Please copy the records from the start through the line containing "What do you see at coordinates (1776, 599)", swapping "Enable auto updates" for "Disable auto updates" and leaving everything else unchanged.

*Excerpted data*

═══

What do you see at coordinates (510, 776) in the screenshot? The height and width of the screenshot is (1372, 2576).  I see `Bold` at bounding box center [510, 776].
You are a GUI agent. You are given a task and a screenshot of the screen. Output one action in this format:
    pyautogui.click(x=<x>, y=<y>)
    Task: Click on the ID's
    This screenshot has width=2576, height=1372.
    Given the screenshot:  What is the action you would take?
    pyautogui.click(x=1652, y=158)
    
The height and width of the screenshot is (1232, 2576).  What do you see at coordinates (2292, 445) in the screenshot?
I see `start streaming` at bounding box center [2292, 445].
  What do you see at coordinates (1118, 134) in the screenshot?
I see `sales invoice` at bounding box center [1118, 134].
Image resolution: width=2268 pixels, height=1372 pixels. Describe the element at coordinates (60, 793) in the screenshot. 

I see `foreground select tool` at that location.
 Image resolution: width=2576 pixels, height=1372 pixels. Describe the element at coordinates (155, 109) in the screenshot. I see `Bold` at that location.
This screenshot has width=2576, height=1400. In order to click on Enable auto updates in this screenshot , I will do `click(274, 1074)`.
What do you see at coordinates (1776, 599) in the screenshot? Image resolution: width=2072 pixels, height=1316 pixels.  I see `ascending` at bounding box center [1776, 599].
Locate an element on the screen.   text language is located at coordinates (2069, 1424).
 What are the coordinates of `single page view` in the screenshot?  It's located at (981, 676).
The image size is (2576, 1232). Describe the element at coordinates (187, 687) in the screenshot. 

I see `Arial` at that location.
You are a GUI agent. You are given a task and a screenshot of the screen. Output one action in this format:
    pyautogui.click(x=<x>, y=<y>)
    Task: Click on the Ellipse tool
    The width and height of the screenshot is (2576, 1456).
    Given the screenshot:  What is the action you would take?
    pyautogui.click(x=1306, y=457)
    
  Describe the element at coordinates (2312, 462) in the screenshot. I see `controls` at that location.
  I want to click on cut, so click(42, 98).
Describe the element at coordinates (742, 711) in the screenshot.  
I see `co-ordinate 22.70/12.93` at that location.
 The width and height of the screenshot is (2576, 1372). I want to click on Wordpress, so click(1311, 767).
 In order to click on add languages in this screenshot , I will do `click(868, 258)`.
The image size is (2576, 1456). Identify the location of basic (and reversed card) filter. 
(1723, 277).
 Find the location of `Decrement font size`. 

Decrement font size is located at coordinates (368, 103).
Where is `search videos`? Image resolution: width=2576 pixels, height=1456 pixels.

═══

*Response to the exercise*
What do you see at coordinates (510, 776) in the screenshot? The height and width of the screenshot is (1372, 2576).  I see `Bold` at bounding box center [510, 776].
You are a GUI agent. You are given a task and a screenshot of the screen. Output one action in this format:
    pyautogui.click(x=<x>, y=<y>)
    Task: Click on the ID's
    This screenshot has width=2576, height=1372.
    Given the screenshot:  What is the action you would take?
    pyautogui.click(x=1652, y=158)
    
The height and width of the screenshot is (1232, 2576).  What do you see at coordinates (2292, 445) in the screenshot?
I see `start streaming` at bounding box center [2292, 445].
  What do you see at coordinates (1118, 134) in the screenshot?
I see `sales invoice` at bounding box center [1118, 134].
Image resolution: width=2268 pixels, height=1372 pixels. Describe the element at coordinates (60, 793) in the screenshot. 

I see `foreground select tool` at that location.
 Image resolution: width=2576 pixels, height=1372 pixels. Describe the element at coordinates (155, 109) in the screenshot. I see `Bold` at that location.
This screenshot has width=2576, height=1400. In order to click on Disable auto updates in this screenshot , I will do `click(274, 1074)`.
What do you see at coordinates (1776, 599) in the screenshot? Image resolution: width=2072 pixels, height=1316 pixels.  I see `ascending` at bounding box center [1776, 599].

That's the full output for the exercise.